## Direction
From the listing below, copy word for word the part that opens with the line containing "Given: Edit Item Class with the pencil icon" and closes with the line containing "pos(128,437)", keeping both of those lines. Give only that part.

## Input material
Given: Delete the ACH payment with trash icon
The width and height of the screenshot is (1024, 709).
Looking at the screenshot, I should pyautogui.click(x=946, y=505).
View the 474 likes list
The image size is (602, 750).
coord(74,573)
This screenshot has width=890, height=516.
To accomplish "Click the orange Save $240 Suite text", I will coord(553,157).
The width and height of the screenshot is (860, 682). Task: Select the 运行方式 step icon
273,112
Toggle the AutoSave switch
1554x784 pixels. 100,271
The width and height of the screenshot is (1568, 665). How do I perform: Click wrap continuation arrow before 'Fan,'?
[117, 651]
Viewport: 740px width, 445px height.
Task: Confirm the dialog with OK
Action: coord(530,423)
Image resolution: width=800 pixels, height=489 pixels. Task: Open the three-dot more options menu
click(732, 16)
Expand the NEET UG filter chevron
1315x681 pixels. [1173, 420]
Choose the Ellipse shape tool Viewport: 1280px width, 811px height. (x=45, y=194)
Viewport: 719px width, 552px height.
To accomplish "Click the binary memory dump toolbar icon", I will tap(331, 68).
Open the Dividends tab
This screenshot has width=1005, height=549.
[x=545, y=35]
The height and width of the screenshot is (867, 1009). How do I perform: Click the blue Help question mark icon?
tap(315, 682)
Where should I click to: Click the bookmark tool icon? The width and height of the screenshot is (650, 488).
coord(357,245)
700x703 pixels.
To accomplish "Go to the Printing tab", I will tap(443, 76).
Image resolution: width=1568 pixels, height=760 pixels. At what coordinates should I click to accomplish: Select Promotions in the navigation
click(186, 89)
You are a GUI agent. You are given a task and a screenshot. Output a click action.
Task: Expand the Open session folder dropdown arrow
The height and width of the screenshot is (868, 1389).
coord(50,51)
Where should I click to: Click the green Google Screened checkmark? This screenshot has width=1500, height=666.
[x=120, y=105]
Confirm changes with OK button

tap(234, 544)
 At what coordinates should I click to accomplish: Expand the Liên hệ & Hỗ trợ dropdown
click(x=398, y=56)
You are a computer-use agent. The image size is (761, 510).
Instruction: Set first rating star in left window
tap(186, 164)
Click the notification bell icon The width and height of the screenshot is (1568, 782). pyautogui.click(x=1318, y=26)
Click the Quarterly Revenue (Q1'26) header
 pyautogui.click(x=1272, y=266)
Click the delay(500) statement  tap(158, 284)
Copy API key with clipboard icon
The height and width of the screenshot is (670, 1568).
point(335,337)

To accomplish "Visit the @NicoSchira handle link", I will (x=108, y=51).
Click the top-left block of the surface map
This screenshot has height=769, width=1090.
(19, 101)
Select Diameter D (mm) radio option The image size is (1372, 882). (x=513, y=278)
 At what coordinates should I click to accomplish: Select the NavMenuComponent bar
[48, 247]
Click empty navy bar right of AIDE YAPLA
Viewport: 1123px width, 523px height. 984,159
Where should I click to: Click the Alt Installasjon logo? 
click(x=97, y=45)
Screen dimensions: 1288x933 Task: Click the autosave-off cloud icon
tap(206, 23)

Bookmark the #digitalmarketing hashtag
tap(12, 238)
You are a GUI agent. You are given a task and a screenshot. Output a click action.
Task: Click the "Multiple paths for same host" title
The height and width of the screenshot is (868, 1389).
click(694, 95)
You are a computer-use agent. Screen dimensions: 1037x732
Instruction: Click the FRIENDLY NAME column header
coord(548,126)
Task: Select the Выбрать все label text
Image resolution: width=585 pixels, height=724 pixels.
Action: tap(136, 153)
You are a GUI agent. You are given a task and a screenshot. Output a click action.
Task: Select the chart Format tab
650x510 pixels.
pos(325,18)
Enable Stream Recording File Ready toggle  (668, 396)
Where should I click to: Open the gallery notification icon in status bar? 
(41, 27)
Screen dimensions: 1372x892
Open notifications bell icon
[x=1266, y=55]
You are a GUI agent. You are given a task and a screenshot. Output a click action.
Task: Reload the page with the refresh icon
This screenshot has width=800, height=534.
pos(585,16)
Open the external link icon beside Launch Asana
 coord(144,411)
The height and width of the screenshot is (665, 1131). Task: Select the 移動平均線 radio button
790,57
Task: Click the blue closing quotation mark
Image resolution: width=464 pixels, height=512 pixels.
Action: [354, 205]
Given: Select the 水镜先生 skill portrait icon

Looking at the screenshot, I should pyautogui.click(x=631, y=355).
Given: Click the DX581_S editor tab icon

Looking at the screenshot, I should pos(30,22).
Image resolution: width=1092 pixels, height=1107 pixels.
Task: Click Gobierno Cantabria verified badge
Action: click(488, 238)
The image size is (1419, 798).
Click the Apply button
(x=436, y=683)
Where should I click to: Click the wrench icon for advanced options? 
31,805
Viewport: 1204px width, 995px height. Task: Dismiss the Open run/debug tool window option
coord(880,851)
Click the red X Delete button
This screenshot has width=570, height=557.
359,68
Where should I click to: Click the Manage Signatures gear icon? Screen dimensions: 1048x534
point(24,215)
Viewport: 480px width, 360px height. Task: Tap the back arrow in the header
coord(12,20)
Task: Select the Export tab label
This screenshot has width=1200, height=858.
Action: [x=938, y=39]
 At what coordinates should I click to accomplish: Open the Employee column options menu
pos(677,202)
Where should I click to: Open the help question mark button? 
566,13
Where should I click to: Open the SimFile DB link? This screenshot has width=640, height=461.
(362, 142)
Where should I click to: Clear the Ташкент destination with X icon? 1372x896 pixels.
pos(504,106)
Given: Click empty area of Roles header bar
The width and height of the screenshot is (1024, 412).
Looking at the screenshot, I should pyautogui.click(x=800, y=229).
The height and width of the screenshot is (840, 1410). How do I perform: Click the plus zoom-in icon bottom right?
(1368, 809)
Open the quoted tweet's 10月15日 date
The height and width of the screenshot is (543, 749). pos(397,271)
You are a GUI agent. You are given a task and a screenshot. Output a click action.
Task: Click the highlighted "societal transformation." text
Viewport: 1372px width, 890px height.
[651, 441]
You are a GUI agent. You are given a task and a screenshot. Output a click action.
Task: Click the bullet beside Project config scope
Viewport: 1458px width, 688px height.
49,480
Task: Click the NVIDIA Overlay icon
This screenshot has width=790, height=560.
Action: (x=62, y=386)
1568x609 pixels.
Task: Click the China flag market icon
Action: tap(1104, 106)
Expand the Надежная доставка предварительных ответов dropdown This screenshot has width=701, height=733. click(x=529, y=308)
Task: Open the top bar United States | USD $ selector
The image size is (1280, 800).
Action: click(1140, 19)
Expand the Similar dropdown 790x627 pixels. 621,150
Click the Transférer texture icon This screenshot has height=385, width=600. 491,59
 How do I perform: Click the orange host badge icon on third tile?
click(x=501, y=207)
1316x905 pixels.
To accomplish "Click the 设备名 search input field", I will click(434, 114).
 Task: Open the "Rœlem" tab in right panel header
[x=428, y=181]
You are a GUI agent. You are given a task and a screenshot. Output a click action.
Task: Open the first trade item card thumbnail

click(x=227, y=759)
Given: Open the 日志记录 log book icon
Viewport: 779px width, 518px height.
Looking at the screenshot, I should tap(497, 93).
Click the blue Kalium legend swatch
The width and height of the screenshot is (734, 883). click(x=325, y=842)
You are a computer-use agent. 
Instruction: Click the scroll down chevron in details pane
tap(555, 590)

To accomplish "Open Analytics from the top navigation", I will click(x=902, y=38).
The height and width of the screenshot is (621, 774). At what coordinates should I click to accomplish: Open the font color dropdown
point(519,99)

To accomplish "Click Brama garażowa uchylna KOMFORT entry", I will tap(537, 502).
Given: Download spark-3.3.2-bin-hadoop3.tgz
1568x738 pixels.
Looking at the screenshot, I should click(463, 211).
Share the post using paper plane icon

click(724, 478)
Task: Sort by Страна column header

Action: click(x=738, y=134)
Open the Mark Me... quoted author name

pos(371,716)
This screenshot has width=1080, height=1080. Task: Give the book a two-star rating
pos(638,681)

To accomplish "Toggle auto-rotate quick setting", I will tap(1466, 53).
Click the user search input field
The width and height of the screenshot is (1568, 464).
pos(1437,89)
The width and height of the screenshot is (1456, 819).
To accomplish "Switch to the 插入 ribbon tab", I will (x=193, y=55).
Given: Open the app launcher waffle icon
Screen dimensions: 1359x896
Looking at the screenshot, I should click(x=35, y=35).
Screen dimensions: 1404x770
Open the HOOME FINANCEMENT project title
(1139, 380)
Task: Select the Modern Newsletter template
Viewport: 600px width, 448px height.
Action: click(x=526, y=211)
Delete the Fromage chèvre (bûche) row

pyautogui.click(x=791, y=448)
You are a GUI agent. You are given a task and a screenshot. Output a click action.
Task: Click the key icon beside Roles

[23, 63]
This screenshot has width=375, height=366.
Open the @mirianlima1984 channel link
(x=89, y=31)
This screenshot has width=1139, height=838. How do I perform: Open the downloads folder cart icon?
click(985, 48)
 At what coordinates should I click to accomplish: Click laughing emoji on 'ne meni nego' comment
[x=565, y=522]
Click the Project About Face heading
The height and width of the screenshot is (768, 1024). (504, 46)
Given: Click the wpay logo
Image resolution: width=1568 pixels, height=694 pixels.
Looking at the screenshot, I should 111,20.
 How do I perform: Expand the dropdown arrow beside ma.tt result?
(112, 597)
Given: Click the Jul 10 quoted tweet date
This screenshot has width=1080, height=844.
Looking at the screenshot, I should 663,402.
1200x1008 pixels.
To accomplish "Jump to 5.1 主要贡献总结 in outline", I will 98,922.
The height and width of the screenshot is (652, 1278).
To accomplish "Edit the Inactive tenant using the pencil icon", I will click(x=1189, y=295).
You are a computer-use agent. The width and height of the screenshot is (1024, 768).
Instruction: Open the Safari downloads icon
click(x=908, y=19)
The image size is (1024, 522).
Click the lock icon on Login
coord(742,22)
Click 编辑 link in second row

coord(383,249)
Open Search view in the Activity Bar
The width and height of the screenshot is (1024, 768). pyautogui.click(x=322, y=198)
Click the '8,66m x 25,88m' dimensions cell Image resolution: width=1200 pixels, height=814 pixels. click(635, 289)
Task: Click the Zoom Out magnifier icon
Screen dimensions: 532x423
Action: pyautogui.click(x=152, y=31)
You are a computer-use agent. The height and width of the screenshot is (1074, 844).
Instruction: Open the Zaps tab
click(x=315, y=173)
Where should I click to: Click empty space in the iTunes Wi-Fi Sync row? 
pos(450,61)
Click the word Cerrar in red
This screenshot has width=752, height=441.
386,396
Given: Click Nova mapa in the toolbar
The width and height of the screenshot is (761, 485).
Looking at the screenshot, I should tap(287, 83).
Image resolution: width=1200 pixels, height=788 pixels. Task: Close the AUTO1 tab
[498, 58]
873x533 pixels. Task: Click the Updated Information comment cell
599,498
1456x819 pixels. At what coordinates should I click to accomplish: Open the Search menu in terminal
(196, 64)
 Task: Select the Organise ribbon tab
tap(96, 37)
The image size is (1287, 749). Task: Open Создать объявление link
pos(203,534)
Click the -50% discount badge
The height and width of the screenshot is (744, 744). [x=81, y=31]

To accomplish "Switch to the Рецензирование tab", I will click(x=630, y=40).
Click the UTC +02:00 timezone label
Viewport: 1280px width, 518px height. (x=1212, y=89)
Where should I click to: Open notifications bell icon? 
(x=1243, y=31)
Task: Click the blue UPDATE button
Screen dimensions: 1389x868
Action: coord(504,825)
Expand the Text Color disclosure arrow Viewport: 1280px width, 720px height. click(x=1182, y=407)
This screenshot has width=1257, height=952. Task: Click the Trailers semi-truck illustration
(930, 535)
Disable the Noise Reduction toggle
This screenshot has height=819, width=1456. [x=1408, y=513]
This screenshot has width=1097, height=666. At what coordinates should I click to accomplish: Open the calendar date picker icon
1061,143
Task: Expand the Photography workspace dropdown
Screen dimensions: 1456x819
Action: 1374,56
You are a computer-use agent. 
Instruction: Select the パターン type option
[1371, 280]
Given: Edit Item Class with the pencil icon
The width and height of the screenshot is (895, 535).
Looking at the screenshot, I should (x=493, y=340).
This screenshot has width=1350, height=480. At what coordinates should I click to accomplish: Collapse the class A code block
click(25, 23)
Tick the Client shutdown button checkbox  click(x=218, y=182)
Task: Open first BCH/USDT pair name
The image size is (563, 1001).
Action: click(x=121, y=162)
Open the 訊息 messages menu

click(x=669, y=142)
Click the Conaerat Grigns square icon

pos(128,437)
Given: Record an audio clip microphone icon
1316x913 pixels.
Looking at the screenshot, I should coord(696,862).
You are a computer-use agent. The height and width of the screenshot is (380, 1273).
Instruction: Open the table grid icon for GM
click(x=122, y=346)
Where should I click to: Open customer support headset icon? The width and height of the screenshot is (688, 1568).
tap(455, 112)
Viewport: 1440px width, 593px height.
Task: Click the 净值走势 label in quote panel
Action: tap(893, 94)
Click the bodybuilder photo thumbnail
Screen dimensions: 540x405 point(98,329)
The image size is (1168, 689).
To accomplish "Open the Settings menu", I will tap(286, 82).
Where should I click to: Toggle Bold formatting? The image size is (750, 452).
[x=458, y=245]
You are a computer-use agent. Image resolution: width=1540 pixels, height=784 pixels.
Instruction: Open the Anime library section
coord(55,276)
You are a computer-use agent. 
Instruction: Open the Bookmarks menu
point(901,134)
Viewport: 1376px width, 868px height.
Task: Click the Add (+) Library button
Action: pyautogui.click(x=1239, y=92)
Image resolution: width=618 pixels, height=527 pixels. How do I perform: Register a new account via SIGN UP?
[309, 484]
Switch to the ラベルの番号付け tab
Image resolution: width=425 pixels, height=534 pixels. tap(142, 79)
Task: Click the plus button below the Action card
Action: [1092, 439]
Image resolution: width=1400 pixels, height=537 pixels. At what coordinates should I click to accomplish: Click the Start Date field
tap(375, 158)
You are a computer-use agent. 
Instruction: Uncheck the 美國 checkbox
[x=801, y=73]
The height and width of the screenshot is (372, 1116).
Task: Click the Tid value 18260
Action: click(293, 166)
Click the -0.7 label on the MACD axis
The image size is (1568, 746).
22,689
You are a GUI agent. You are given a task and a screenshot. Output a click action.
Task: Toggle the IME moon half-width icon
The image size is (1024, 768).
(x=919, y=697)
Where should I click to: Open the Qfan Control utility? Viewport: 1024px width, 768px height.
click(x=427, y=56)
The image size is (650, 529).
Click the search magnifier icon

## Final answer
Given: Edit Item Class with the pencil icon
The width and height of the screenshot is (895, 535).
Looking at the screenshot, I should (x=493, y=340).
This screenshot has width=1350, height=480. At what coordinates should I click to accomplish: Collapse the class A code block
click(25, 23)
Tick the Client shutdown button checkbox  click(x=218, y=182)
Task: Open first BCH/USDT pair name
The image size is (563, 1001).
Action: click(x=121, y=162)
Open the 訊息 messages menu

click(x=669, y=142)
Click the Conaerat Grigns square icon

pos(128,437)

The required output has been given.